The Guardian recently posted a dataviz comparing Ebola to other infectious diseases. It’s from a forthcoming book entitled Knowledge is Beautiful and it is indeed beautiful. Unfortunately, it’s a really bad viz. Below is my alternative viz (using the Guardian’s data), along with a critique.
The basic issue is evolution. Because viruses reproduce quickly so they’re a great example of Darwin at work. Basically a win for a virus is to reproduce a lot. A lot, a lot, a lot. Darwin is simple that way. So once a virus has infected a host, it makes sense to breed like crazy. With one caveat: if you over-reproduce and kill the host, you might lose your transmission vector. So be careful. And if you wait too long, the host might recover: her immune system might learn how to wipe you out. So viruses have to balance virulence and transmission efficiency. You can kill your host quickly, but then you’d better have lots of means of infecting other people. Alternately, if you’re willing to let your host drag around for a week with the sniffles, going to work and school, then you don’t need to be especially infectious. The host will give you plenty of occasions to find new hosts. (I’m blogging with a head cold so this is personal). But overall we should see a clear pattern: more lethal viruses should be more transmissible.

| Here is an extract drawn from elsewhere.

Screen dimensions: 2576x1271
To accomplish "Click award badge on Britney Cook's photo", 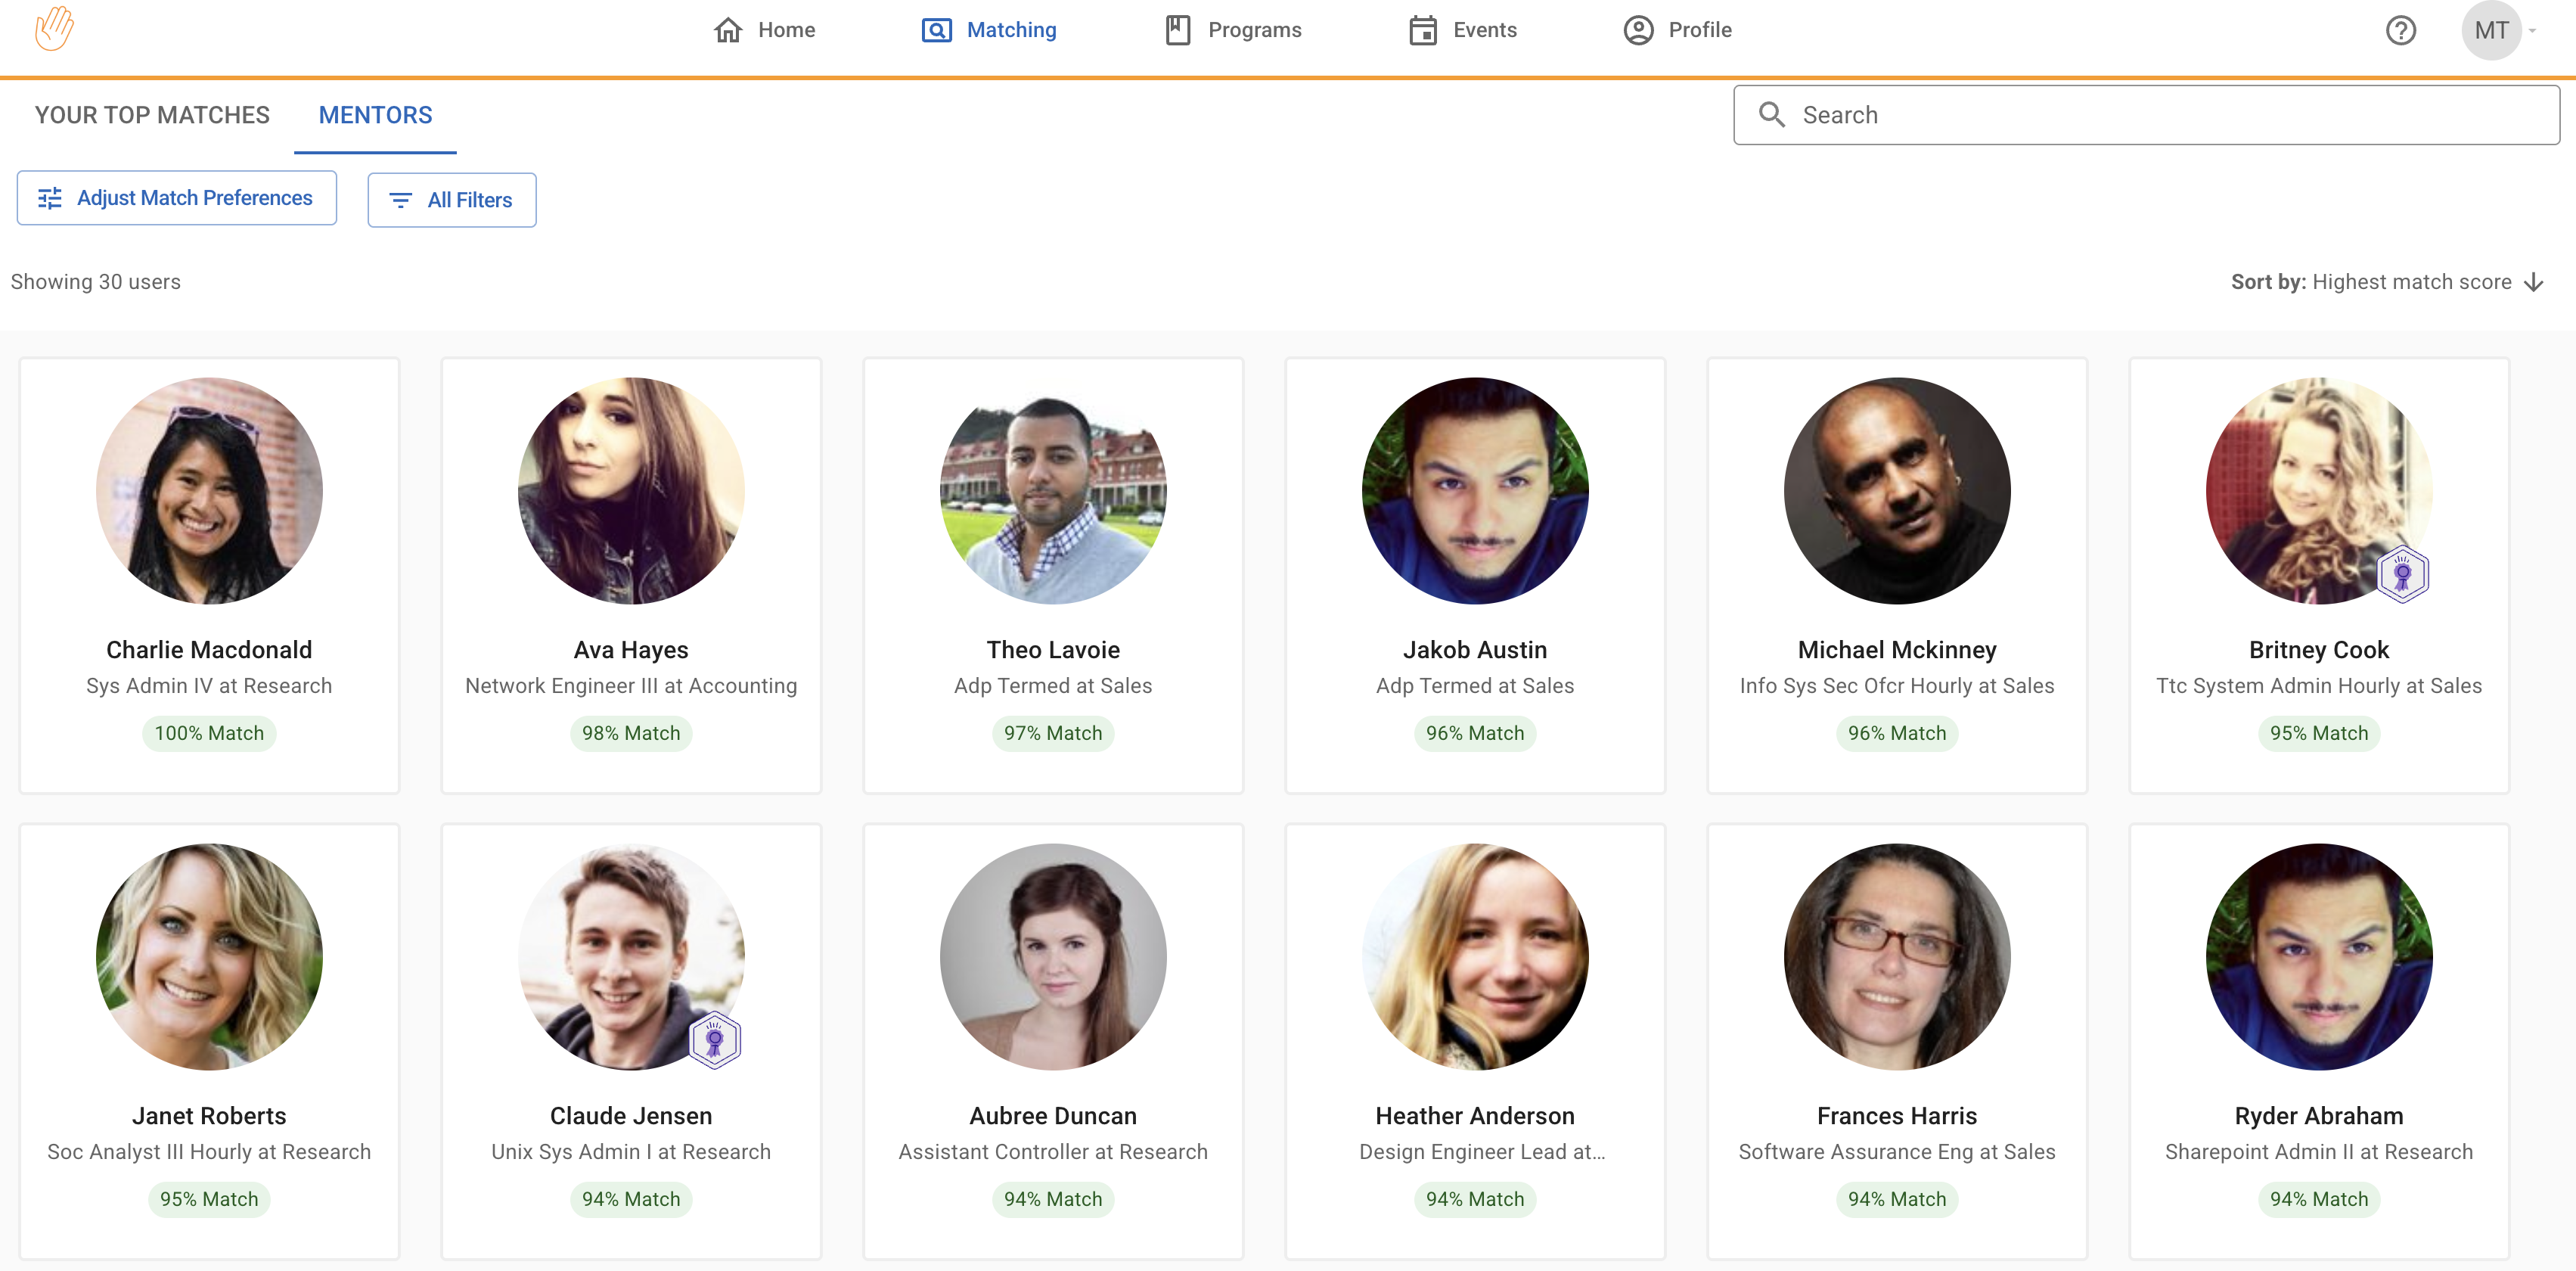I will [2402, 574].
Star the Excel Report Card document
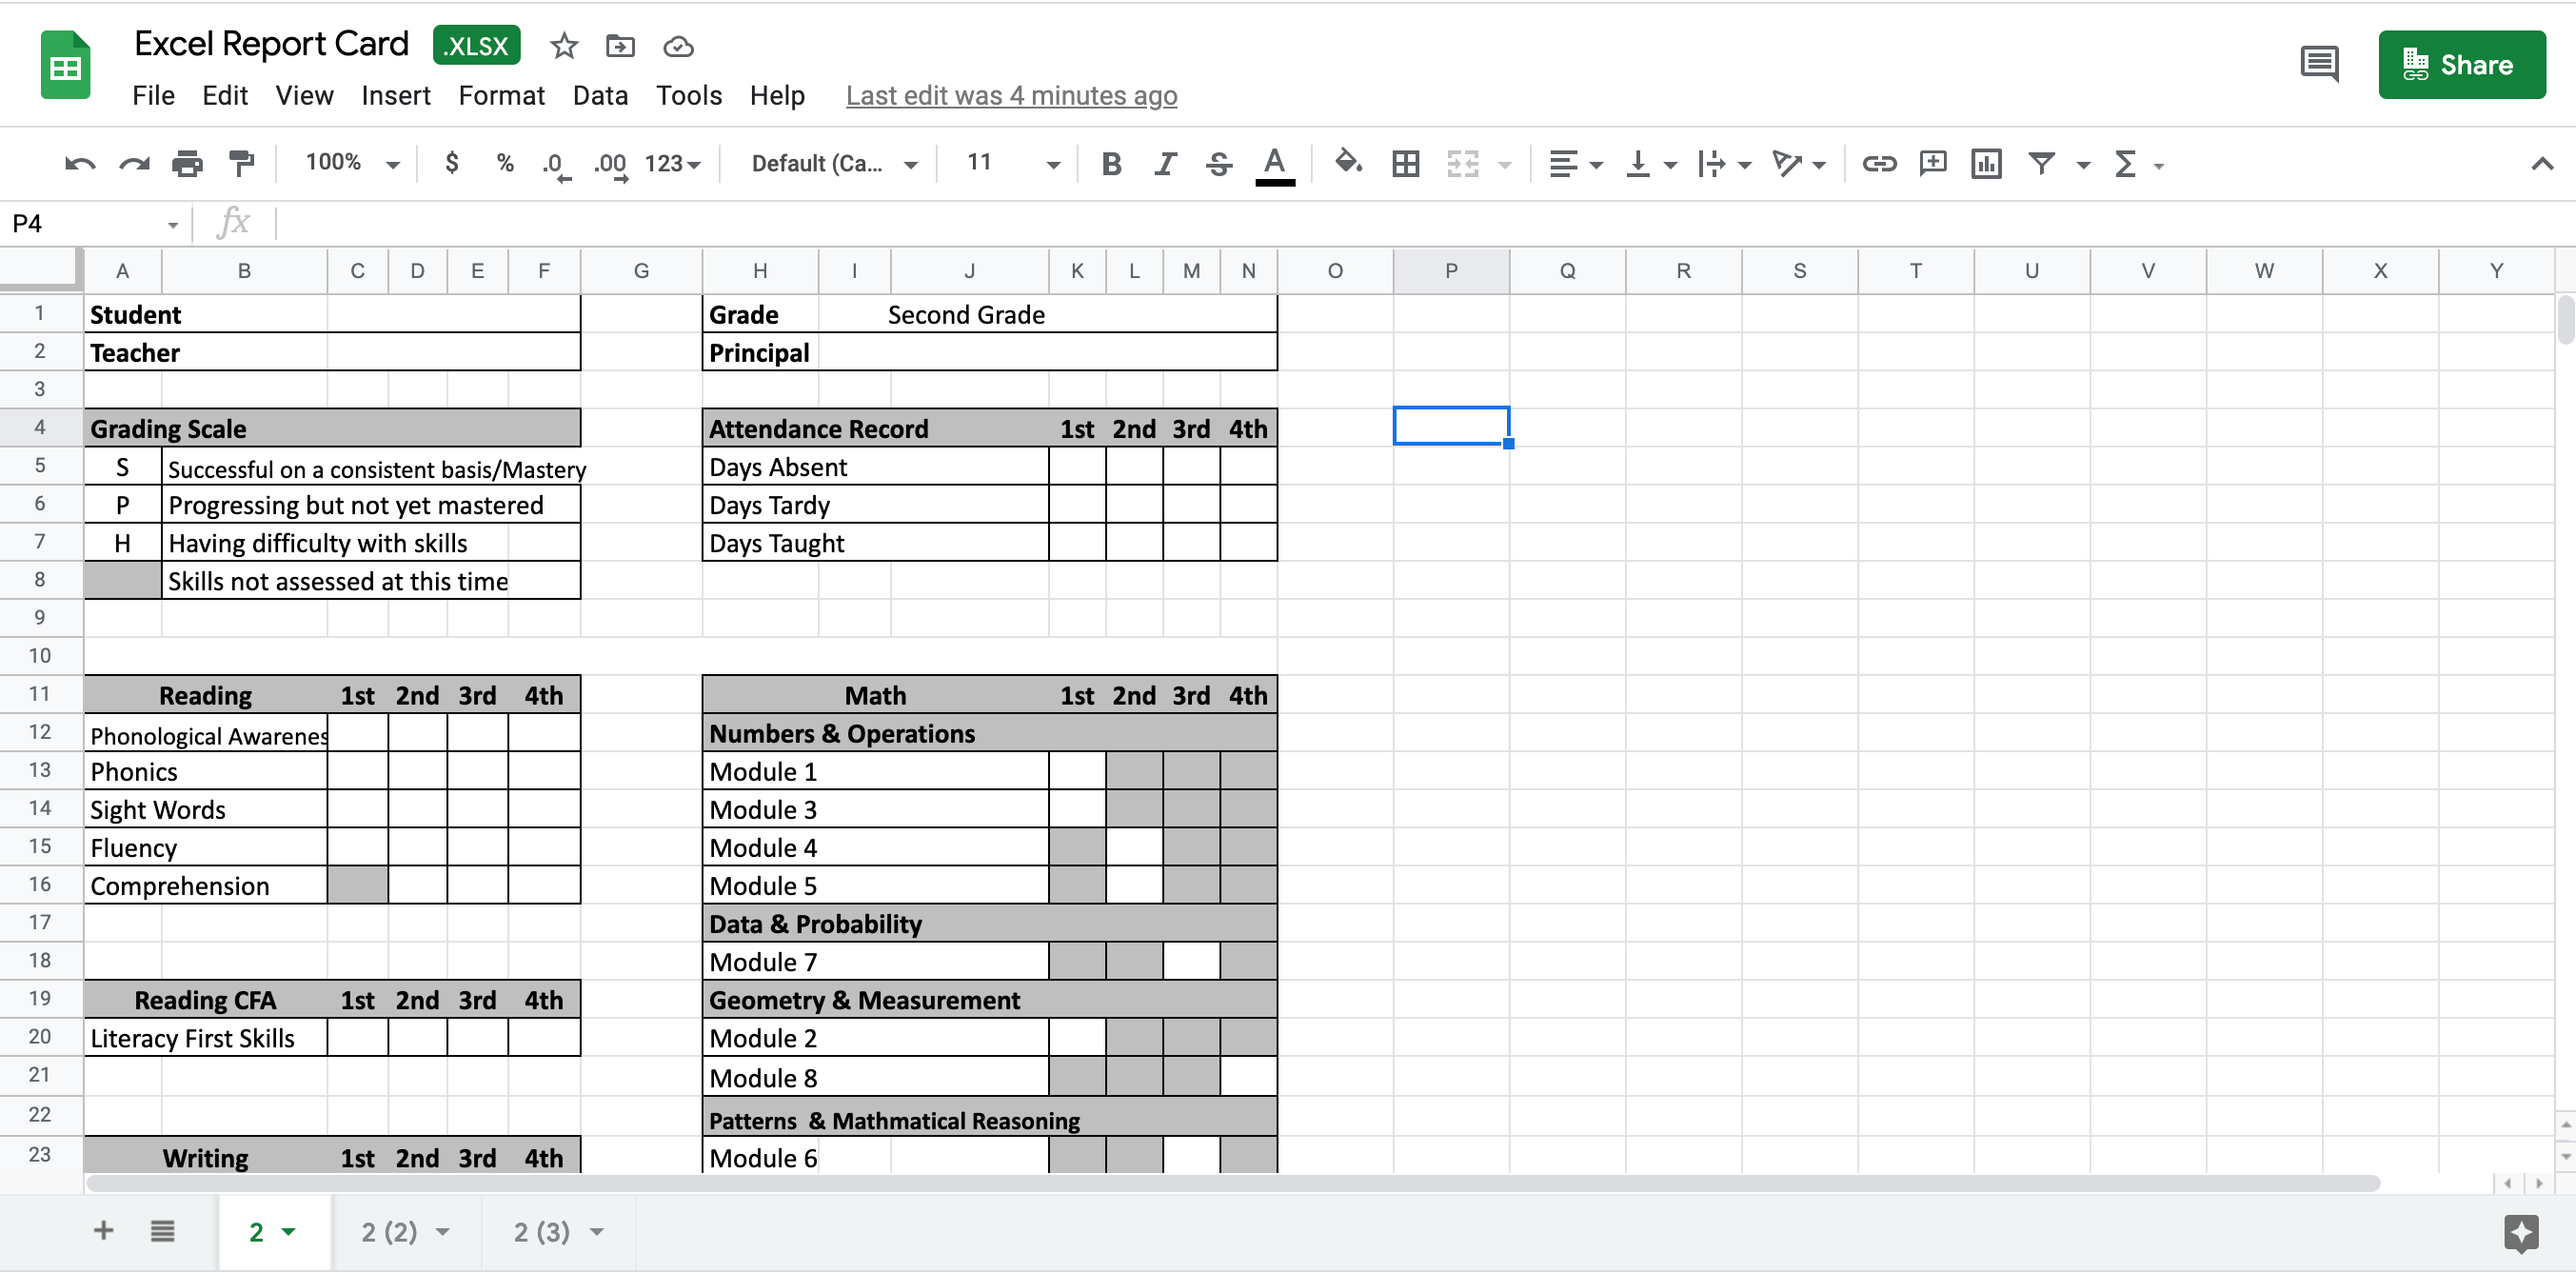2576x1273 pixels. [564, 46]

Indeed, my viz below (using the Guardian’s data) shows this rough correlation between virulence and transmissibility. Salmonella doesn’t last long on surfaces, but instead it lets its infected host live and spread the disease through other means. C.diff and tuberculosis are more lethal, but they can survive on surfaces for longer. The Norovirus seems like an outlier, but this makes sense. It spreads primarily through surface contact, so its durability on surfaces is unexpected high. By contrast, Bird Flu is unexpected weak on surfaces, but it spread primarily through droplets. And Ebola is weak on surfaces because it spreads overwhelming through bodily fluid.
But it’s clear that the Guardian’s data is extremely buggy. The data are scraped from the web and are full of errors: HIV does NOT survive on dry surfaces for seven days. That’s probably seven hours. Same for syphilis.
An even bigger problem is that Guardian viz seems to refute Darwin. On their graph deadly diseases seem LESS infectious. What’s going on? First, their x-axis doesn’t make much sense. The reported average rate of infection doesn’t tell us about how well a virus might spread under neutral or ideal conditions. Rather, it tells us how people and public health systems respond to outbreaks. HIV transmission, for example, has dropped in around the world because people have intervened to cut off disease vectors. The difference in HIV prevalence around the world tells us about education, public health, and culture, but not much about the virus itself. Also the x-axis should be on a log scale. And the y-axis should be on a logit scale. Using the fatality rate on a linear scale builds a non-linearity into the relationship, since fatality has to asymptote near 0% and 100%.
So the Guardian graph is indeed beautiful. But it also misuses faulty data to refute evolution. Outside of that it’s great. I’m going to take more ibuprofen now.